- _Exercise goal_
In the guide on moving data to S3 with NiFi, which policy should you check while creating the group?

Moving Data to S3 with Apache NiFi

Moving data to the cloud is one of the cornerstones of any cloud migration. Apache NiFi is an open source tool that enables you to easily move and process data using a graphical user interface (GUI).  In this blog post, we will examine a simple way to move data to the cloud using NiFi complete with practical steps. Calculated Systems offers a cloud-first version of NiFi that you can use to follow along.

Cloud Object Storage

There are many ways to store data on the cloud, but the easiest are the object stores. All three major cloud providers have them:
These is an ideal starting point for files as you can typically land the files without too much forethought or capacity planning. Additionally, these object stores are extremely robust, featuring multiple levels of durability and availability.
NiFi Cloud Migration
For the purposes of this tutorial, we will start with the most common object store: Amazon Simple Storage Service (Amazon S3).

Amazon S3 Terminology

Before we get started moving data, let’s establish some basic terminology:
  • Identity and Access Management (IAM) – Controls for making and controlling who and what can interact with your AWS resources.   
  • Access Keys – These are your access credentials to use AWS. These are not your typical username/password — they are generated using access identity management. 
  • Bucket – A grouping of similar files that must have a unique name. These can be made publicly accessible and are often used to host static objects.
  • Folder – Much like an operating system folder, these exist within a bucket to enable organization.

Creating an Access Key

For NiFi to have permission to write to S3, we must set it up with an access key pair. There are many ways to do this, but the best practice is to create a new IAM user. To get to the IAM user screen, navigate to the IAM homepage
  1. Select “Add user” and check “Programmatic access”
  2. Enter a new name such as “NiFi_demo”
  3. Click “Next: Permissions”
  4. Click “Create Group” and you will be presented with a list of permissions you can add to this new user
  5. Enter a group name such as “Nifi_Demo_Group”
  6. Next to filter policies search for S3 and check “AmazonS3FullAccess” > Click “Create Group”
  7. At the bottom right, select “Next:Tags” > Click through to “Next:Review”
  8. Click “Create user” to finish making an IAM User
The access key ID and secret access key are very important to setting up your data transfer. You can download them as a .CSV file or save them somewhere safe.
IMPORTANT: Be sure to record your secret access key as this is the only time it can be viewed. 

Creating an S3 Bucket

Although we will cover the basics of creating your S3 bucket in this post, you can check out Cloud Academy’s Storage Fundamentals of AWS for an in-depth overview. Now that we have credentials for AWS, we need a place to land them. To put it simply, we need to create a new S3 bucket if you do not already have one. Go to the AWS S3 Console
  1. Click “+ Create Bucket”
  2. Enter a unique bucket name and the region you are creating it in
  3. Click through until the bucket is created (default options are fine to use)
  4. Click on your new bucket and you should be able to see its contents — which will be empty

Setting up your NiFi & AWS Credential Service or Processor Controls

NiFi can be setup several ways including download from the Apache website or using a pre-made solution like Calculated System’s AWS Marketplace Offering.
NiFi has many ways to provide access to AWS either through an overarching credential service or parameters set to a specific processor. The credential service is ideal when you have multiple processors all relying on the same keys. For the scope of this tutorial, we will not be using the service, but it is ideal when moving into a production setting.

- _Dataset excerpt_

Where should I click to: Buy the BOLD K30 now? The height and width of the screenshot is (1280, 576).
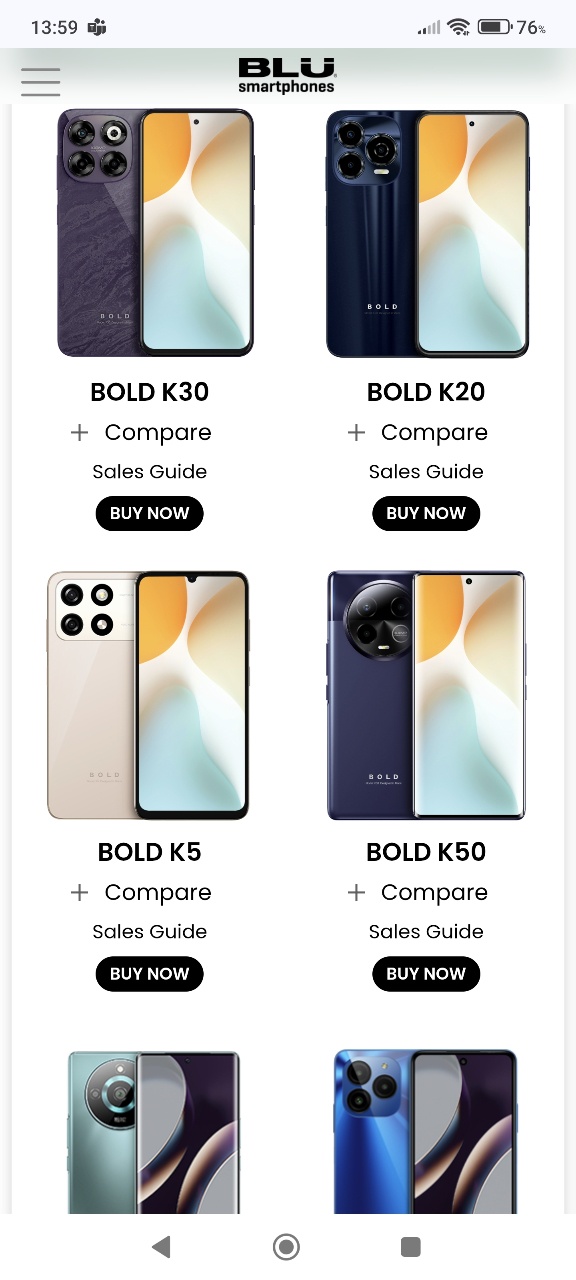(x=150, y=513)
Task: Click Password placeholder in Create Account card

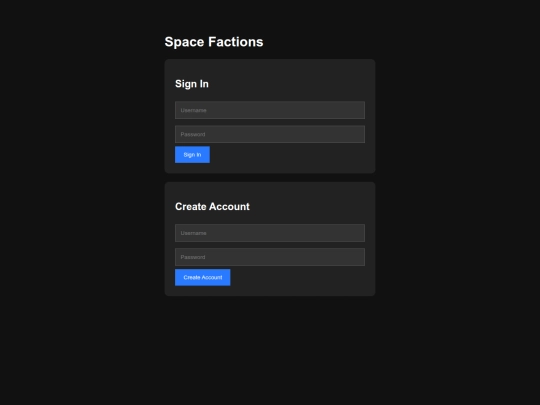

- _Exercise response_
AmazonS3FullAccess